Stored data:
BEGIN

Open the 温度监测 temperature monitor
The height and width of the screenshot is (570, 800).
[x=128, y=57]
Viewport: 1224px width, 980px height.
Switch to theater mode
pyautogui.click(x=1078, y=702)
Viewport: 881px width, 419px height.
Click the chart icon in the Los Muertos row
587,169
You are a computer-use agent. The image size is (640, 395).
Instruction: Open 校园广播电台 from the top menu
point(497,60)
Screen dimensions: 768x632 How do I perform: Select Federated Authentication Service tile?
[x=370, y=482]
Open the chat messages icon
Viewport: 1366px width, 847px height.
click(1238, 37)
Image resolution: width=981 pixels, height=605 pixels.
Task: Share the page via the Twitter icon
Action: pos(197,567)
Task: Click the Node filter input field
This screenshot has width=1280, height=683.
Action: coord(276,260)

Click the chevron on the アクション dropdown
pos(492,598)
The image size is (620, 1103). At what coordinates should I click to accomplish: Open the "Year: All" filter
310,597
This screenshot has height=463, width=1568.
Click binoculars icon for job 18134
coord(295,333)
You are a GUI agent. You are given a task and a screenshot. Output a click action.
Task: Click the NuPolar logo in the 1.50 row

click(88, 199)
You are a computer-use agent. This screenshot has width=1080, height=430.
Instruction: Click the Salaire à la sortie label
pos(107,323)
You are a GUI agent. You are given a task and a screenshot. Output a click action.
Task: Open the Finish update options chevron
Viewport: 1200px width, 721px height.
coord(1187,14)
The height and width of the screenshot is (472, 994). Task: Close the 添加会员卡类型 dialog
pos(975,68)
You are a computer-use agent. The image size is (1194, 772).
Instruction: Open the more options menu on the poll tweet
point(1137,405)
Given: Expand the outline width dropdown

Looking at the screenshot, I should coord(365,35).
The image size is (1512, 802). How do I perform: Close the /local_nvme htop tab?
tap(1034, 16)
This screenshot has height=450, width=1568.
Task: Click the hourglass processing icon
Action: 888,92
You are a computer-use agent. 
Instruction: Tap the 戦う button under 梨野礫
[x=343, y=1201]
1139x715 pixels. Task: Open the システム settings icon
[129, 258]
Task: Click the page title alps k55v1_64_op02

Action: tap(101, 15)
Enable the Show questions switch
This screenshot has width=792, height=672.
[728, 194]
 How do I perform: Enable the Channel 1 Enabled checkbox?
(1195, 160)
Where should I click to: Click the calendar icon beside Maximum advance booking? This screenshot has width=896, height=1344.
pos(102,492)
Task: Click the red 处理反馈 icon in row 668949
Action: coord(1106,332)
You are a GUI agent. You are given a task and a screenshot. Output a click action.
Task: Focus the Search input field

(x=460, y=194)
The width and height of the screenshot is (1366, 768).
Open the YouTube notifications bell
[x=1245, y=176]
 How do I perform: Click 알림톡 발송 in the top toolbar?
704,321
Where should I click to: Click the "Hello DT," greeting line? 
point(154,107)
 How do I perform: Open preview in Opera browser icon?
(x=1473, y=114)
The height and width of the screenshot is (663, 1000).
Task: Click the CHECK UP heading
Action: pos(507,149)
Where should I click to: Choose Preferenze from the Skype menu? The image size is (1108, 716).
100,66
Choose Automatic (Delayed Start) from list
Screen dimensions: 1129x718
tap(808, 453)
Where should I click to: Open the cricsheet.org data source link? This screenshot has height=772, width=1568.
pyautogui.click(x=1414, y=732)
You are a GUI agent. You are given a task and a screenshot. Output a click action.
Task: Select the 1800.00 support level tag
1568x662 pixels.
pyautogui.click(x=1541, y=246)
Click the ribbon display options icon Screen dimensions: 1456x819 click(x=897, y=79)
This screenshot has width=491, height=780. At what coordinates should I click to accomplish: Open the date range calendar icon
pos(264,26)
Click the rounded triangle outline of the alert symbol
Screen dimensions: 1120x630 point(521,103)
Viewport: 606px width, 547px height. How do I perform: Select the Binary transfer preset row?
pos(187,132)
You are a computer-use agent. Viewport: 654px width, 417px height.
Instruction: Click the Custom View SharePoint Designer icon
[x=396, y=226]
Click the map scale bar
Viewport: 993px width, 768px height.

END

## ACTIVITY
After locating the line with "Choose Automatic (Delayed Start) from list" above, return that line and every later line through the one with "Task: Select the 1800.00 support level tag", word for word and with nothing else.

## RESPONSE FOR THIS EXERCISE
Choose Automatic (Delayed Start) from list
Screen dimensions: 1129x718
tap(808, 453)
Where should I click to: Open the cricsheet.org data source link? This screenshot has height=772, width=1568.
pyautogui.click(x=1414, y=732)
You are a GUI agent. You are given a task and a screenshot. Output a click action.
Task: Select the 1800.00 support level tag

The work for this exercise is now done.